GIVEN INFORMATION —
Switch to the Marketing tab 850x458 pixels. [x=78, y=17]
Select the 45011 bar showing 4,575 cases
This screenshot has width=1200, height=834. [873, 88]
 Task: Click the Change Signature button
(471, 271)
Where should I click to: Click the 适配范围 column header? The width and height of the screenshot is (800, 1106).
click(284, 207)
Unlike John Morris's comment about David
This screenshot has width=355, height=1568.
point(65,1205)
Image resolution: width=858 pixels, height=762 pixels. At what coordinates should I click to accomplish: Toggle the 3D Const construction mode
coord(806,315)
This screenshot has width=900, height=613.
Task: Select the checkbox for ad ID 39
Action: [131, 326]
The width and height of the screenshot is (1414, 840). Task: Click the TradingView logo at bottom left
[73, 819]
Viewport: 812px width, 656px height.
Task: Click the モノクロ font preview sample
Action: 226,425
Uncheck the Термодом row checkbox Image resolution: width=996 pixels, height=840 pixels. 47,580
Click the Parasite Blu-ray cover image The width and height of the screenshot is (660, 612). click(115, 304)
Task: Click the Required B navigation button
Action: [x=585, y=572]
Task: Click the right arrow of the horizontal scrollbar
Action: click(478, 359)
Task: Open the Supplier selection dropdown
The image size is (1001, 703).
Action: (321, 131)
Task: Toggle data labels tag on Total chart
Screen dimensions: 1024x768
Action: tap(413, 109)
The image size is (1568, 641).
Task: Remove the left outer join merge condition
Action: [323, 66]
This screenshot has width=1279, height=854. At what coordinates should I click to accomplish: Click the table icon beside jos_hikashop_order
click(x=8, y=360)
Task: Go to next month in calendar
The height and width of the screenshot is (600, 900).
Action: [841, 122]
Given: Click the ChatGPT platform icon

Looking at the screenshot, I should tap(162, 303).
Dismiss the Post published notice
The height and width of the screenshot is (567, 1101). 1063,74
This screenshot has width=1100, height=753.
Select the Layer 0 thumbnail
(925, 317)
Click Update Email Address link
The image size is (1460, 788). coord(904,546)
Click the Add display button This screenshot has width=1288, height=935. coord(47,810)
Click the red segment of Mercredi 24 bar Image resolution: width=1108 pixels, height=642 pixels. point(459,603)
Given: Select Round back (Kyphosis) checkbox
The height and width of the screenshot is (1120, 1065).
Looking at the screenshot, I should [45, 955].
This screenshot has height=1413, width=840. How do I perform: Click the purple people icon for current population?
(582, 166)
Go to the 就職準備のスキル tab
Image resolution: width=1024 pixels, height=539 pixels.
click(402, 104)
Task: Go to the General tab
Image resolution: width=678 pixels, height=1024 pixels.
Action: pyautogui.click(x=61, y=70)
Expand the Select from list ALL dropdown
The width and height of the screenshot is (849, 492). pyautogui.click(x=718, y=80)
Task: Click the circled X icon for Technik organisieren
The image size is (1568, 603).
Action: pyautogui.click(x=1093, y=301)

TASK GOAL — All the lines above should come back exactly as written.

REPLY —
Switch to the Marketing tab 850x458 pixels. [x=78, y=17]
Select the 45011 bar showing 4,575 cases
This screenshot has width=1200, height=834. [873, 88]
 Task: Click the Change Signature button
(471, 271)
Where should I click to: Click the 适配范围 column header? The width and height of the screenshot is (800, 1106).
click(284, 207)
Unlike John Morris's comment about David
This screenshot has width=355, height=1568.
point(65,1205)
Image resolution: width=858 pixels, height=762 pixels. At what coordinates should I click to accomplish: Toggle the 3D Const construction mode
coord(806,315)
This screenshot has width=900, height=613.
Task: Select the checkbox for ad ID 39
Action: [131, 326]
The width and height of the screenshot is (1414, 840). Task: Click the TradingView logo at bottom left
[73, 819]
Viewport: 812px width, 656px height.
Task: Click the モノクロ font preview sample
Action: 226,425
Uncheck the Термодом row checkbox Image resolution: width=996 pixels, height=840 pixels. 47,580
Click the Parasite Blu-ray cover image The width and height of the screenshot is (660, 612). click(115, 304)
Task: Click the Required B navigation button
Action: [x=585, y=572]
Task: Click the right arrow of the horizontal scrollbar
Action: click(478, 359)
Task: Open the Supplier selection dropdown
The image size is (1001, 703).
Action: (321, 131)
Task: Toggle data labels tag on Total chart
Screen dimensions: 1024x768
Action: tap(413, 109)
The image size is (1568, 641).
Task: Remove the left outer join merge condition
Action: [323, 66]
This screenshot has width=1279, height=854. At what coordinates should I click to accomplish: Click the table icon beside jos_hikashop_order
click(x=8, y=360)
Task: Go to next month in calendar
The height and width of the screenshot is (600, 900).
Action: [841, 122]
Given: Click the ChatGPT platform icon

Looking at the screenshot, I should tap(162, 303).
Dismiss the Post published notice
The height and width of the screenshot is (567, 1101). 1063,74
This screenshot has width=1100, height=753.
Select the Layer 0 thumbnail
(925, 317)
Click Update Email Address link
The image size is (1460, 788). coord(904,546)
Click the Add display button This screenshot has width=1288, height=935. coord(47,810)
Click the red segment of Mercredi 24 bar Image resolution: width=1108 pixels, height=642 pixels. point(459,603)
Given: Select Round back (Kyphosis) checkbox
The height and width of the screenshot is (1120, 1065).
Looking at the screenshot, I should [45, 955].
This screenshot has height=1413, width=840. How do I perform: Click the purple people icon for current population?
(582, 166)
Go to the 就職準備のスキル tab
Image resolution: width=1024 pixels, height=539 pixels.
click(402, 104)
Task: Go to the General tab
Image resolution: width=678 pixels, height=1024 pixels.
Action: pyautogui.click(x=61, y=70)
Expand the Select from list ALL dropdown
The width and height of the screenshot is (849, 492). pyautogui.click(x=718, y=80)
Task: Click the circled X icon for Technik organisieren
The image size is (1568, 603).
Action: pyautogui.click(x=1093, y=301)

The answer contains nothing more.